(Data to examine):
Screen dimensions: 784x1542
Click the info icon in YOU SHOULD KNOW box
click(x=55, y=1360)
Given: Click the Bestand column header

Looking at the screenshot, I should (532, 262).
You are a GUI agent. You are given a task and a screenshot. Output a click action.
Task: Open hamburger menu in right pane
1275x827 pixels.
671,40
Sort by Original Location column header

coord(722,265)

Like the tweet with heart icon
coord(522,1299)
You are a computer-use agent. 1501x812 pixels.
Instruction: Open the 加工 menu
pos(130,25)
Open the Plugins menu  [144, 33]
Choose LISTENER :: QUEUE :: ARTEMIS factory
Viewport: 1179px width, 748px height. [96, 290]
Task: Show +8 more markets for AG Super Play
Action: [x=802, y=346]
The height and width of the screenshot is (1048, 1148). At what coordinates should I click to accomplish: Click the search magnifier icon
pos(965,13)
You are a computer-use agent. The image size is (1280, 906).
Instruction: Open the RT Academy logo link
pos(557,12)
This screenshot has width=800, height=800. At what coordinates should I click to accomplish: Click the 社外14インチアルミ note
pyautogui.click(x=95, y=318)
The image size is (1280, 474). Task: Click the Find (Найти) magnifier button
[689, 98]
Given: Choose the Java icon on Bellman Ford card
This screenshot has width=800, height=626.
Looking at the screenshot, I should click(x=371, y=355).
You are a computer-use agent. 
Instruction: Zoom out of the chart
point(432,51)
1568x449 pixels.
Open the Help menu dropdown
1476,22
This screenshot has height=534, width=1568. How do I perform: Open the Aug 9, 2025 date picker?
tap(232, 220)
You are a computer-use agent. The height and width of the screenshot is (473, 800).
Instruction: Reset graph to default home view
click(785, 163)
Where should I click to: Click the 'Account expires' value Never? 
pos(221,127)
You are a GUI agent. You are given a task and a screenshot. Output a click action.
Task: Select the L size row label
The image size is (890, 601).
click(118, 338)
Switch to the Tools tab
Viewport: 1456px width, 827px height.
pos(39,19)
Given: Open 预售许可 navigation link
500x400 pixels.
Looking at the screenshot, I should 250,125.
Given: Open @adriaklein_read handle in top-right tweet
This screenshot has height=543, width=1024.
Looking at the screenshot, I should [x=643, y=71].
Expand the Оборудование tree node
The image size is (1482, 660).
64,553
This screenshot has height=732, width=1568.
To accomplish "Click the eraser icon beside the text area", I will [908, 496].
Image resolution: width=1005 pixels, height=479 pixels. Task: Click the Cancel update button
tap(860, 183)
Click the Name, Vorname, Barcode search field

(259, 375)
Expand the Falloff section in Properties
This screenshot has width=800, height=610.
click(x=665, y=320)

(Assignment): Looking at the records above, in how many lines does the word "computer" occur? Reply with the number alone.

(Result of this task): 4